* [TASK DESCRIPTION]: There is one span to output from the data below: the lines starting at the line with "You are a computer-use" and ending at the line with "Instruction: Open the Select Tool dropdown". Output it exactly, ends included, nothing more.

* [GIVEN ENTRIES]:
╔══

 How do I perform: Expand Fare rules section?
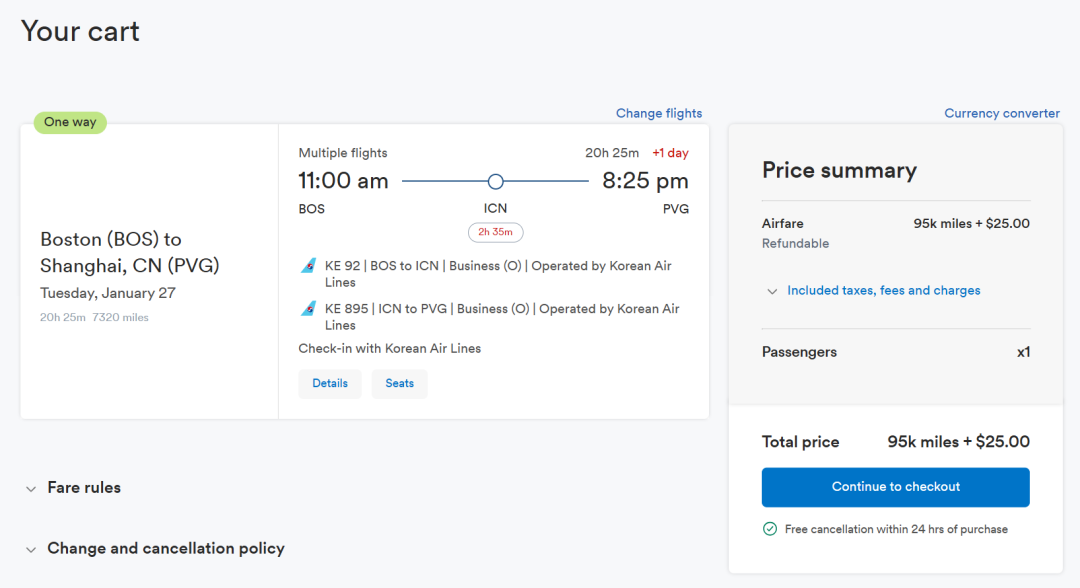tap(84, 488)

╚══
╔══

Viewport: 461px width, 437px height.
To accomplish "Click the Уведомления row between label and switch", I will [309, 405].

╚══
╔══

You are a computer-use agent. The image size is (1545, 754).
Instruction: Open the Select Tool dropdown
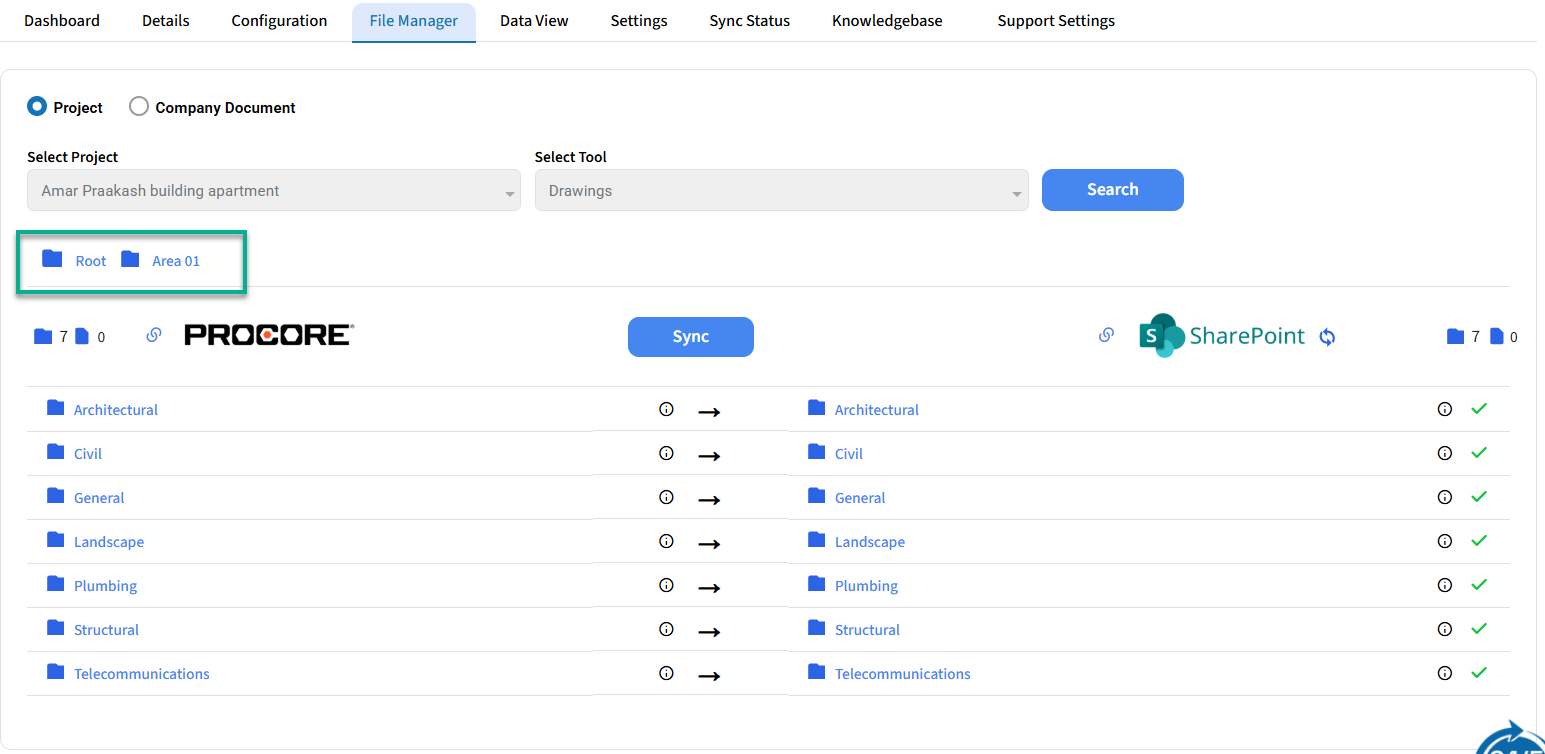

╚══

* [ANSWER FOR THE TASK]:
You are a computer-use agent. The image size is (1545, 754).
Instruction: Open the Select Tool dropdown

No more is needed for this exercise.